In vivo anti-melanoma efficacy of allo-restricted CTLs specific for melanoma expanded by artificial antigen-presenting cells.

Abstract

Cytotoxic CD8(+) T cells are key effectors in the immunotherapy of malignant and viral diseases. However, autologous T cell responses to tumor antigens presented by self-MHC are usually weak and ineffective. Allo-restricted T cells represent a potent source of tumor-specific T cells for adoptive immunotherapy. This study reports in vivo anti-melanoma efficacy of the pTRP2-specific allo-restricted CTLs expanded from the BALB/c splenocytes by multiple stimulations with aAPCs made by coating H-2K(b)-Ig/pTRP2 dimeric complexes, anti-CD28 antibody, 4-1BBL molecules and CD83 molecules to cell-sized latex beads.

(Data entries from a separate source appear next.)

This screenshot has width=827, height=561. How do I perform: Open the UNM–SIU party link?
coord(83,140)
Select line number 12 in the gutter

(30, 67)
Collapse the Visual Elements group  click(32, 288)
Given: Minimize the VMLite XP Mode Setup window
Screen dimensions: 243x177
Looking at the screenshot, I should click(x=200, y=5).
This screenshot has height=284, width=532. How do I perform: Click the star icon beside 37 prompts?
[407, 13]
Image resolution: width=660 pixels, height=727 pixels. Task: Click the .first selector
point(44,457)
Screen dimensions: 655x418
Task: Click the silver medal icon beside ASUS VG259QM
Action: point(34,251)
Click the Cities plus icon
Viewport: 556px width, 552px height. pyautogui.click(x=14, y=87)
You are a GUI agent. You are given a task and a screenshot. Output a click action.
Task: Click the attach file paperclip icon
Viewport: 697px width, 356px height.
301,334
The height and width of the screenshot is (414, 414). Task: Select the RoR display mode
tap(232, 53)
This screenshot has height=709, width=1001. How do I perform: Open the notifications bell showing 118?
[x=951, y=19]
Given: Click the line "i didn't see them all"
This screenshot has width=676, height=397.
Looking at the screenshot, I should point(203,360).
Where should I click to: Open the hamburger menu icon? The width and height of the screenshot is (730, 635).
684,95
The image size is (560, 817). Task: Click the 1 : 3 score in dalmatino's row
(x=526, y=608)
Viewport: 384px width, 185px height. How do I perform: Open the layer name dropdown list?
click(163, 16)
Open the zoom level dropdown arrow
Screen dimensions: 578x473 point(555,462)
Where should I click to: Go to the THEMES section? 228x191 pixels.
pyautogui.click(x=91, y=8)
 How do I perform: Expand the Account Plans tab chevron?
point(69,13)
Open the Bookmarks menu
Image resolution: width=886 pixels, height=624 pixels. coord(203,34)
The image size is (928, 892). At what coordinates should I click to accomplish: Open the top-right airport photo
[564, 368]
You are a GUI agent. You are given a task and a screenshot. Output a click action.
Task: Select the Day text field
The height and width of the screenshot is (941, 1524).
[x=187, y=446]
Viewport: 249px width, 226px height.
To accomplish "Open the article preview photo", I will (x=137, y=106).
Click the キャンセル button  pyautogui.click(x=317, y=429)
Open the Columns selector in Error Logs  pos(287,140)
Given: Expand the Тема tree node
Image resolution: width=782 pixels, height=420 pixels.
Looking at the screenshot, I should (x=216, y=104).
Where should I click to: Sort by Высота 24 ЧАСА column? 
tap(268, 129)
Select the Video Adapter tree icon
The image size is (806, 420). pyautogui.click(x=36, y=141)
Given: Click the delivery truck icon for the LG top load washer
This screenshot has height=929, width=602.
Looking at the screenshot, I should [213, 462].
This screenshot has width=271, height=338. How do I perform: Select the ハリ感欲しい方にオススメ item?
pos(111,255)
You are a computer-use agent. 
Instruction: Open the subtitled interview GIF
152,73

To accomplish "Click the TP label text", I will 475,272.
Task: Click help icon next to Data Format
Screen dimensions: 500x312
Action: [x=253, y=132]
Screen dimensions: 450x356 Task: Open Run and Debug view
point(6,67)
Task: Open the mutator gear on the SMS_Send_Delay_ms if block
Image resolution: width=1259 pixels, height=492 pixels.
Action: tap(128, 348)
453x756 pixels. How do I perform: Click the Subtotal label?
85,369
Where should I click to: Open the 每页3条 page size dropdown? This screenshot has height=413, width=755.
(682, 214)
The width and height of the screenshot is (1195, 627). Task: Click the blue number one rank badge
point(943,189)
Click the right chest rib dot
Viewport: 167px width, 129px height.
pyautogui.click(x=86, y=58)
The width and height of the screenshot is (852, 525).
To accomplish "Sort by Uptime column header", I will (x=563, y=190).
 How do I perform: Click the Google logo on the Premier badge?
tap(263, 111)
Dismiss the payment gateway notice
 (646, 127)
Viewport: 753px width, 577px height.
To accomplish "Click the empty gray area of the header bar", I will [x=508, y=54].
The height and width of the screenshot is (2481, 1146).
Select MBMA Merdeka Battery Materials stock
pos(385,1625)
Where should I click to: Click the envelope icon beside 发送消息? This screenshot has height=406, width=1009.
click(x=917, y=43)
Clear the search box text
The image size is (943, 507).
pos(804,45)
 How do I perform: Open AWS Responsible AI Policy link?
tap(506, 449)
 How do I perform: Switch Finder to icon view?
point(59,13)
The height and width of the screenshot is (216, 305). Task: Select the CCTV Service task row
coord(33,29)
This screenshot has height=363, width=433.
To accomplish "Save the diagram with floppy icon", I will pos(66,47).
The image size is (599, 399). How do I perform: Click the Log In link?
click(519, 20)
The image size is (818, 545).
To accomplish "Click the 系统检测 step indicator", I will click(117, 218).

The induced allo-restricted CTLs exhibited specific lysis against RMA-S cells pulsed with the peptide pTRP2 and H-2K(b+) melanoma cells expressing TRP2, while a murine Lewis lung carcinoma cell line 3LL could not be recognized by the CTLs. The peptide-specific activity was inhibited by anti-H-2K(b) monoclonal antibody Y3. Adoptive transfer of the allo-restricted CTLs specific for malignant melanoma expanded by the aAPCs can mediate effective anti-melanoma response in vivo. These results suggested that the specific allo-restricted CTLs expanded by aAPCs coated with an MHC-Ig/peptide complex, anti-CD28 antibody, 4-1BBL and CD83 could be a potential option of specific immunotherapy for patients with malignant melanoma.